As a vegetarian, I fare very well at home. When I travel, however, I say farewell to proper fare.
For example, we were in Spain and, as usual, I was reduced to living mostly on salads. I longed for a bowl of hot soup. We braved yet another restaurant and I asked for sopa calda, explaining that there must be no meat in it. I knew from experience that if I did not mention each variety of meat by name, the one I left out would be what I got. So I specified no chicken, no beef, no pork, no ham, and no fish, being careful to mention every kind of seafood on the menu.
In a few minutes my steaming bowl of soup arrived. It looked great, but around the lip of the plate was a telltale ring of fat, obviously chicken fat.
The waiter saw the look on my face and immediately called the chef. He hurried to my table looking nonplussed. I pointed to the ring of fat and said sadly, "No pollo, por favor."
The chef burst into an animated denial. "No no, no, no, no, pollo!"
The fat was so obvious, so I asked, "No pollo, por favor?"
Again the chef burst into a vigorous denial, "No, no, no, no pollo!"
We went through this routine a few times more before he threw up his hands and exclaimed, "Seguro, no pollo!" Then he shook his head and added sheepishly, "Gallina ... posible.
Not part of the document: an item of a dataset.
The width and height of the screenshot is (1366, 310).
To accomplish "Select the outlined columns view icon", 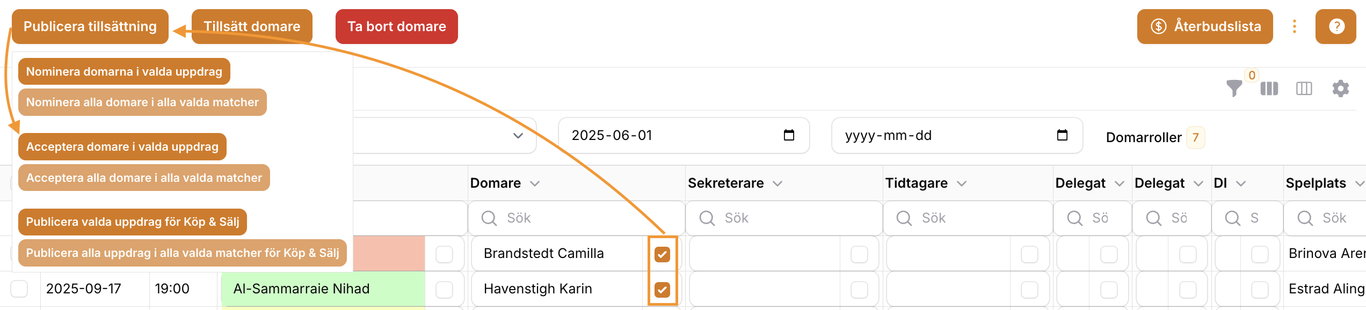I will pos(1304,88).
Pero no, no, no, no pollo!"
Clearly, I had failed to specify no hen as well as no chicken.
Once, while on a private tour in Europe, everyone in our group eventually became concerned over my failure to get at least one decent vegetarian meal. We were on an afternoon walk when we passed a market with a display of large, freshly picked artichokes. I all but drooled over them. Our guide suggested I buy some and she would ask the chef at the hotel to cook them for my dinner that night. So I bought six beauties. I was ready for a feast.
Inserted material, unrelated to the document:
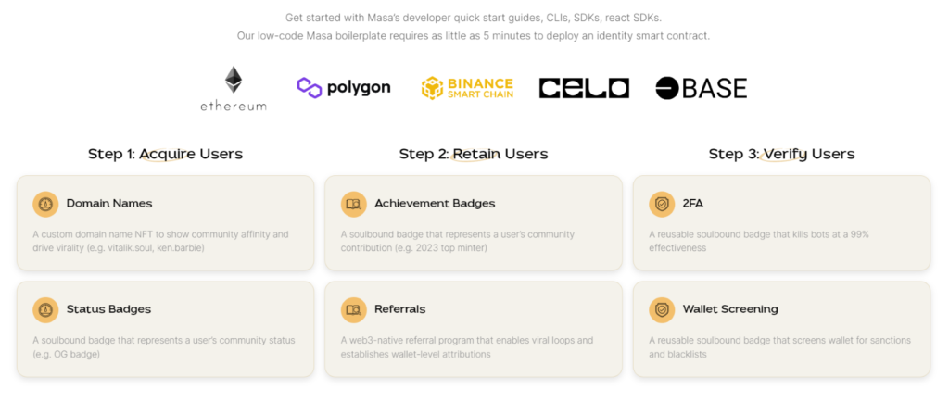Click the Celo logo
Viewport: 949px width, 414px height.
[x=584, y=88]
As soon as we got back to our hotel, the guide approached the chef and asked him to prepare the artichokes for me, explaining that I was a vegetarian.
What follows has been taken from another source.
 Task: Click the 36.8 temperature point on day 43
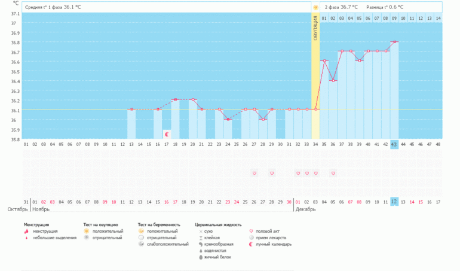(394, 42)
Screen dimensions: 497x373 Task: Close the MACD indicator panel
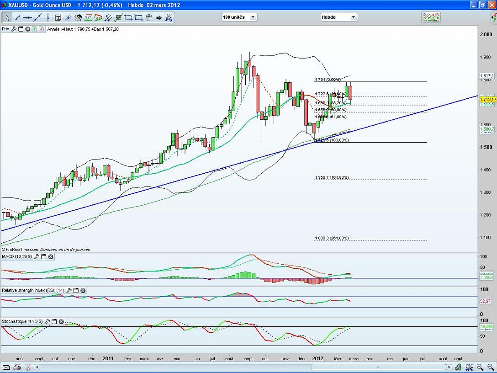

"But of course!" was his quick reply. "No problem. How would you like them cooked?"
"Any way you want," I said, "but just plain boiled would be fine."
We were an enthusiastic group when we entered the dining hall that evening. Everyone could hardly wait for the waiters to finish loading the table with food, knowing that my artichokes were on the way.
With a special fanfare, the chef himself arrived, holding aloft a lovely silver tray. On the tray was an ornate covered silver dish that he placed before me. He bowed as he lifted the cover. There were my beautiful artichokes - reduced to six of the barest, daintiest, bite-sized, cold artichoke hearts imaginable.
So much for faring well as a vegetarian.